None of these activities would be recognized by any bona fide archaeologist as excavation, because quite apart from the destructive methods which are employed, none of it is aimed at research, at determining what structures are present and what
relationship the various individual sites bear to the larger context in which they are found, but merely salvaging whatever loot looks to be worth saving before the sites
themselves are bulldozed to make way for what really matters.
In any case, even considering the possibility that the contractors were to discover
nothing of value in the course of their activities, this would not make any difference to the legal position.
The 1972 judgement goes on to define what is to be understood as a “national monument”: “The expression 'national monument' means a monument or the remains of a monument the preservation of which is a matter of national
importance by reason of the historical, architectural, traditional, artistic, or archaeological interest… The word 'monument' is not defined in the strict sense: it is stated that it 'includes' certain things. It does not have to be of archaeological interest; historical or traditional interest will suffice”.

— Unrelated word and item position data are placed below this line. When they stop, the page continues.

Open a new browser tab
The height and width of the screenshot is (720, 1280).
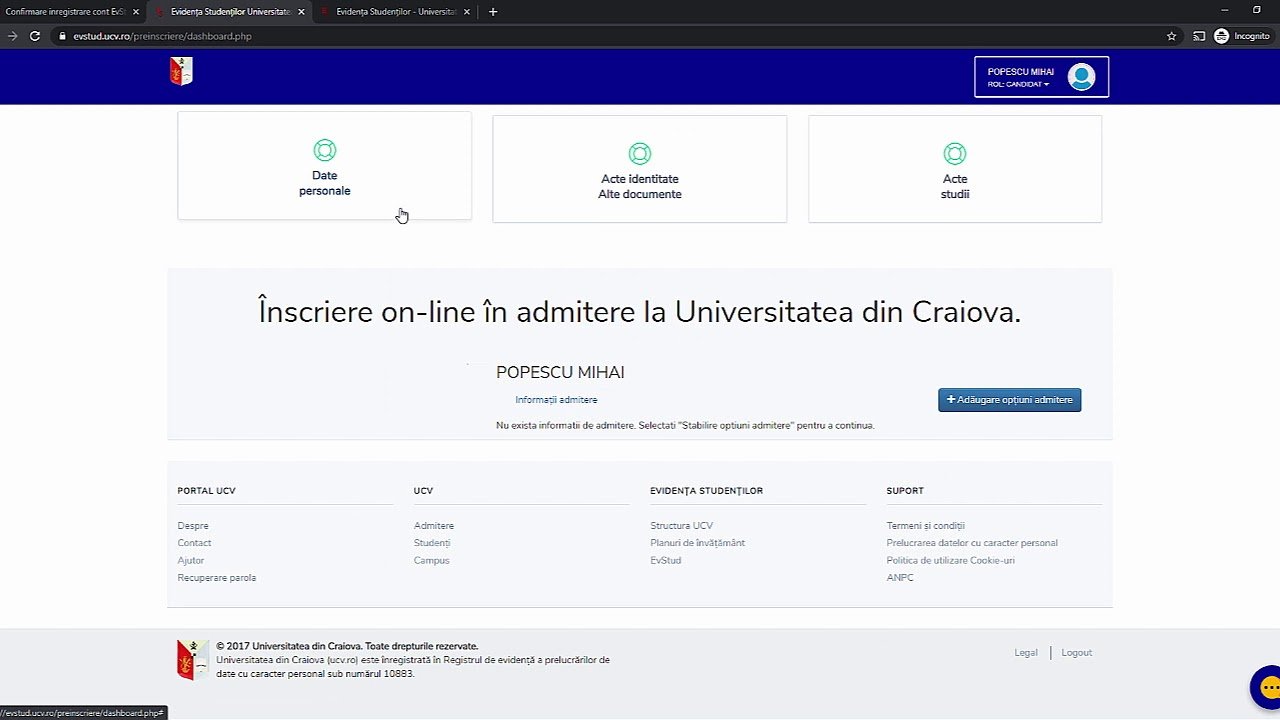click(493, 12)
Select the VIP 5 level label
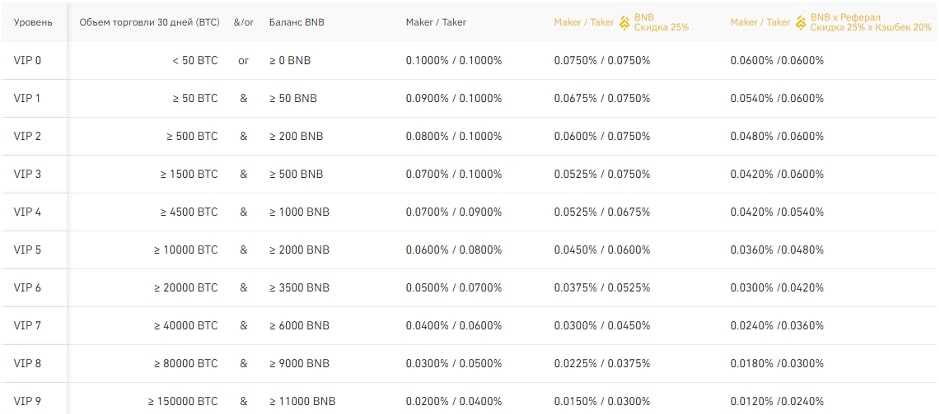939x414 pixels. point(27,250)
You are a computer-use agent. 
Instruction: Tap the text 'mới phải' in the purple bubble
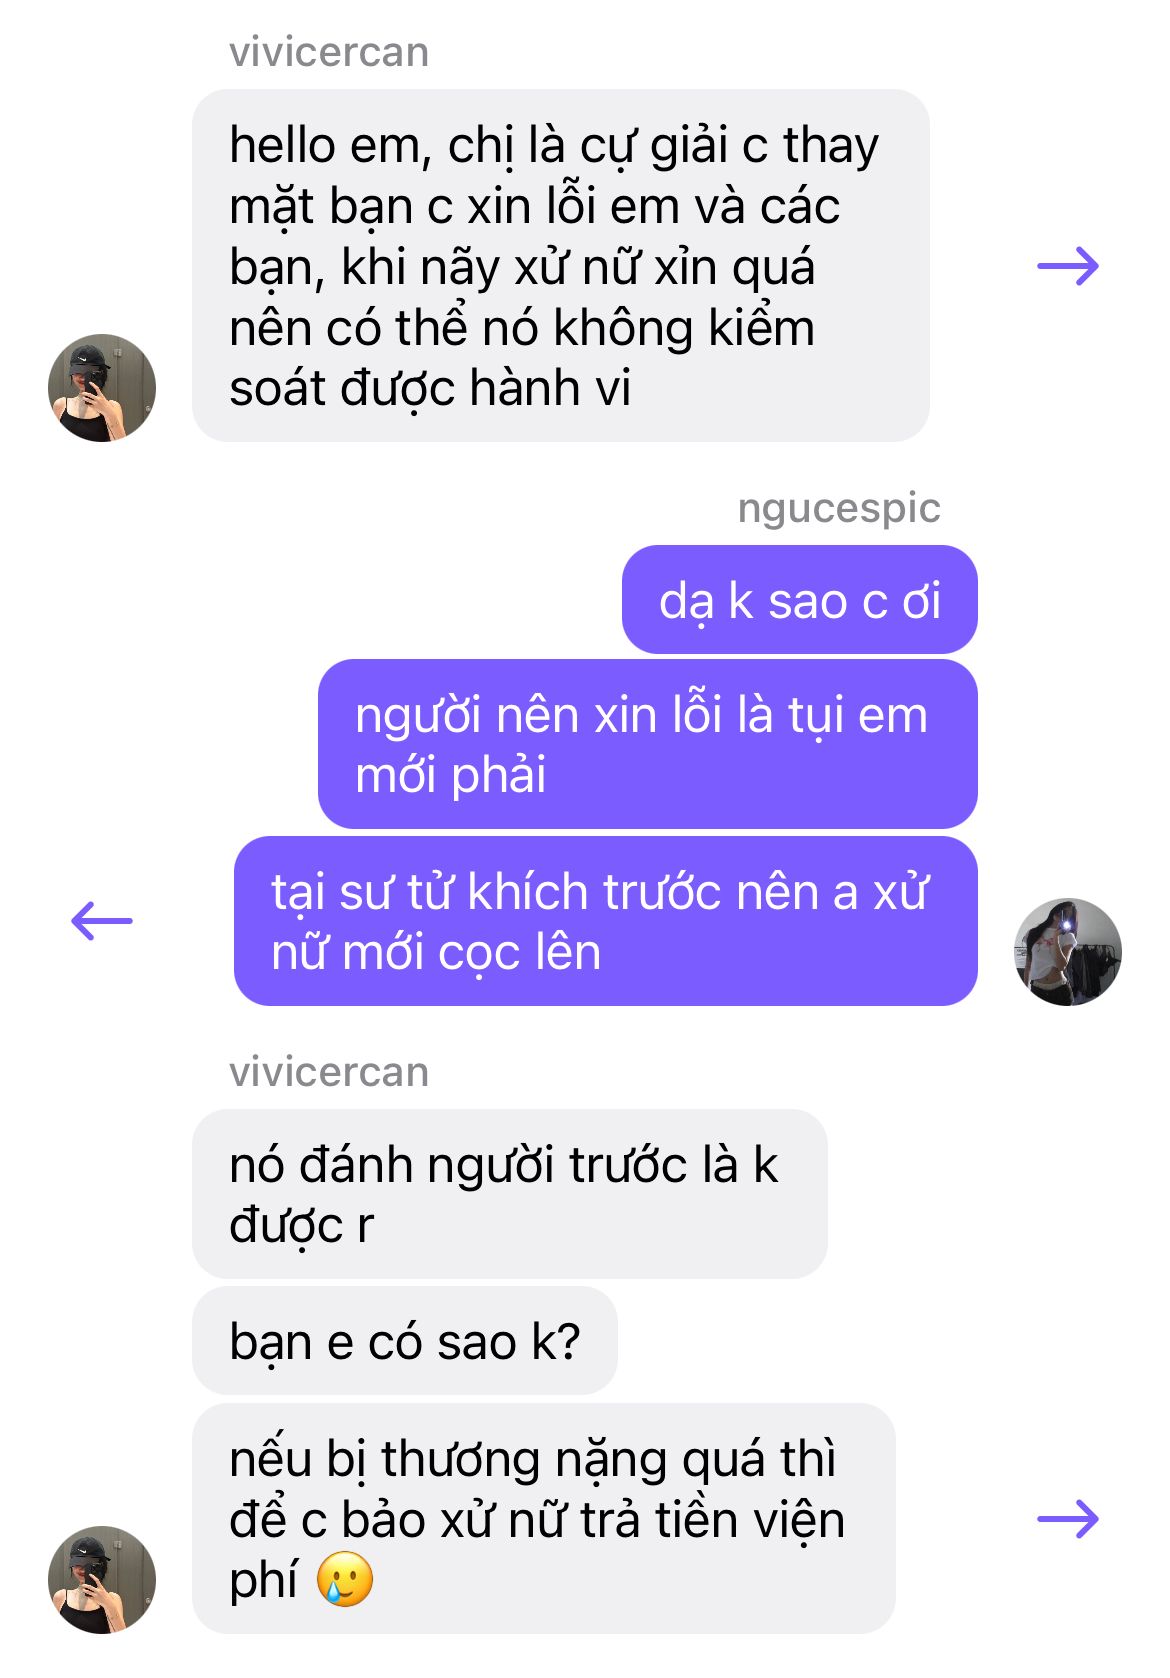point(451,776)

What is being stated here is that a site does not have to have heritage value (or as the State would doubtless put it now, “artefact” value) to qualify as a national monument: if it is associated with a historical event or person, or tradition, it likewise qualifies for national monument status, and the legal protection that
such a monument would be given.
That, ultimately, is why the National Monuments Act 2004 is unconstitutional, and why the State is likely to find itself in deep trouble, as it is now allowing private parties to undertake the destruction of a heritage region that qualifies for protection as a national monument.